Spectrum auctions “a tax on mobile communications”

Bengt Nordstrom, CEO of consultancy Northstream, talks to telecoms.com about the lack of value offered by spectrum auctions and the resultant “tax on mobile communications.”


3 comments

  1. Karen Wrege 29/03/2011 @ 1:09 pm

    It is unfortunate that Bengt Nordstrom focuses on the few auctions (US C Block, and German and UK early auctions) to make the case that spectrum auctions are a tax to providers.

    Auctions are meant to assign the licence to the business that values it most highly and therefore will put it to its highest use. The auctions have allowed for a fair and transparent way to assign spectrum. Thousands of licences have been assigned all over the world quickly and efficiently through spectrum auctions.

    Ofcom is using a second price combinatorial clock auction that will assign the licences to those that value them most highly and creates an incentive for bidders to truthfully express their values.

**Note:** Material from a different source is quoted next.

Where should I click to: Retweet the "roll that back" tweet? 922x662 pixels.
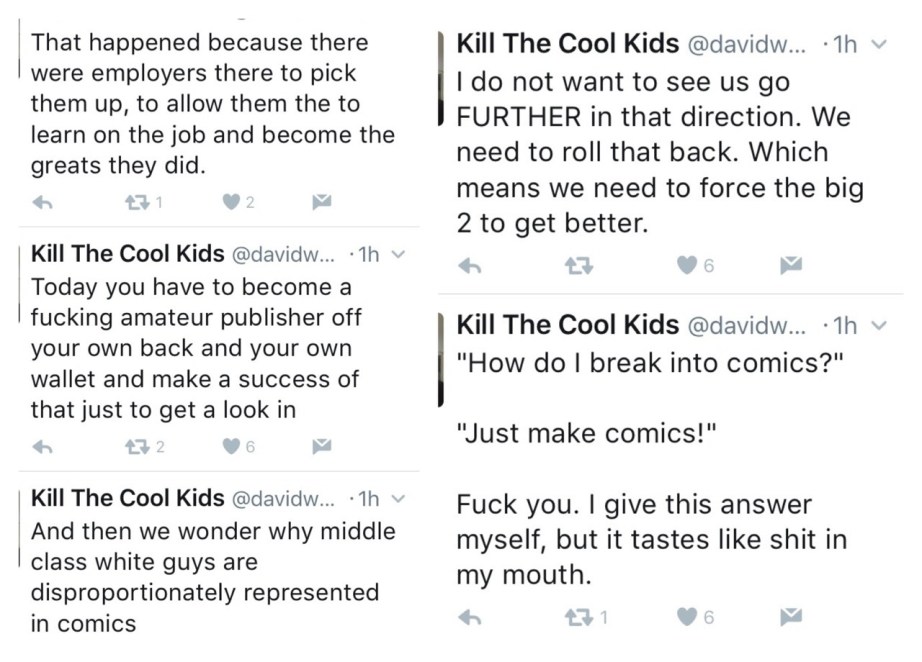(576, 266)
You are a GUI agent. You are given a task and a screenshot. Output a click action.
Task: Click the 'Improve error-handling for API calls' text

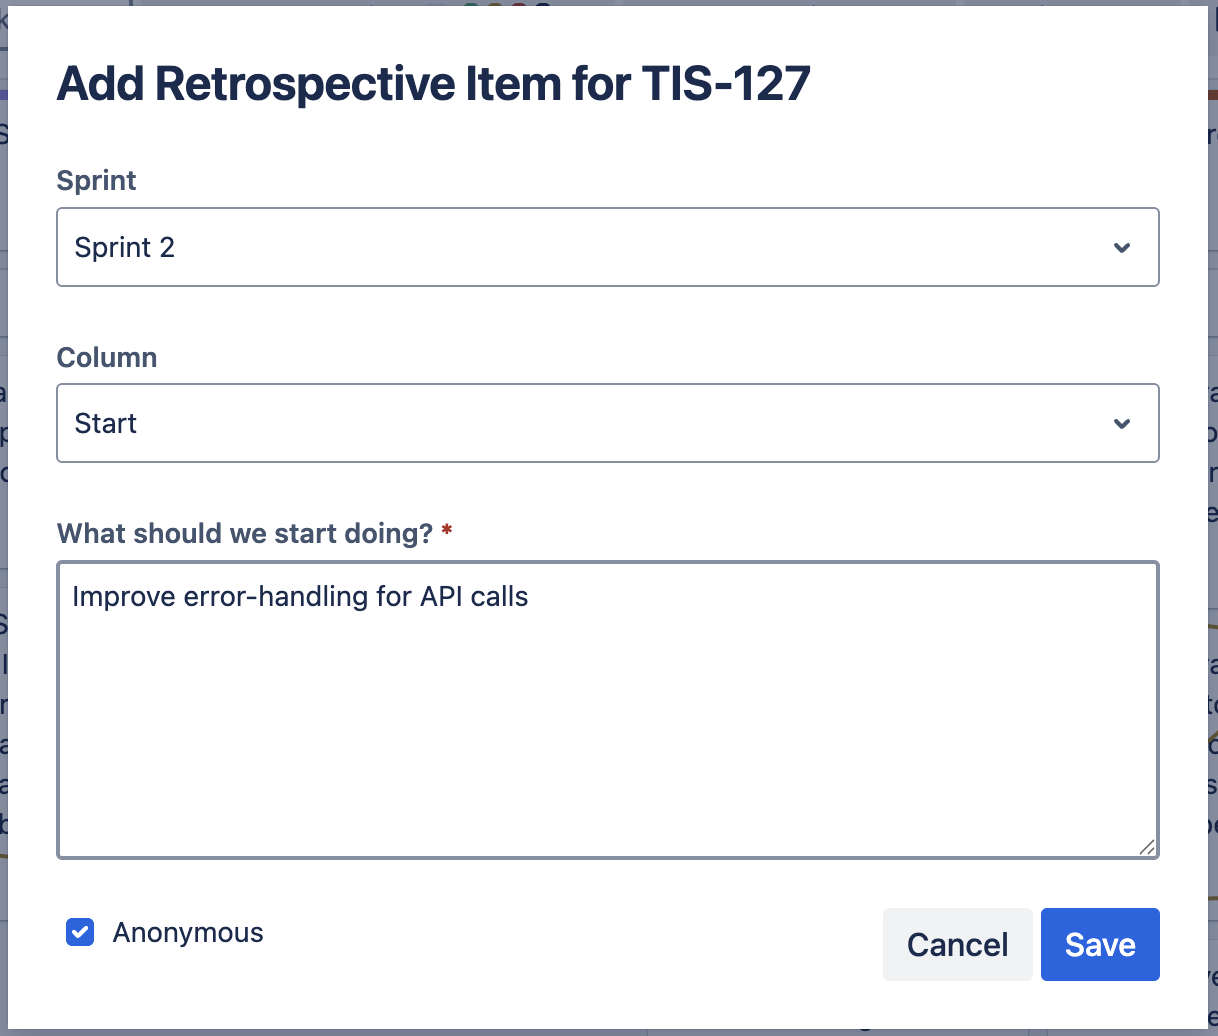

    I’m not sure what Mr. Nordstrom is suggesting… going back to beauty contests? a lottery system? Auctions are the best way we know (so far) to assign spectrum.

  2. Stefan Zehle 29/03/2011 @ 6:03 pm

    In general I agree with Karen’s comments. However, much depends on auction design and the combinatorial auction with a second price rule appears to produce the best outcomes. There can be surprises of course, as with the Danish 2.6 GHz auction in May 2010. A problem arises when an objective of auction design is to extract the maximum amount of money from bidders. An example is the Canadian AWS auction which made only 50 MHz available to three incumbent bidders, full well knowing that all three would want 20 MHz. Other examples include high reserve prices, as is the case in the forthcoming Portuguese multi-band auction, or simply making very little spectrum available, as was the case with the Indian 3G auction.

  3. Rupert Baines 30/03/2011 @ 2:24 pm

    I have to say, I like auctions.

    As Karen points out, there are details about how you run the auction to get the best outcome.

    But the principle that a valuable asset should be sold at a market price seems fair enough to me. Before an auction, hat spectrum belongs to the state: as a tax-payer, I own my share.

    And I don’t want it given away for less than it is worth to someone purely because they ‘deserve it’ or they have a friend in the ministry.

    Auctions are fair and open, the way markets are supposed to be.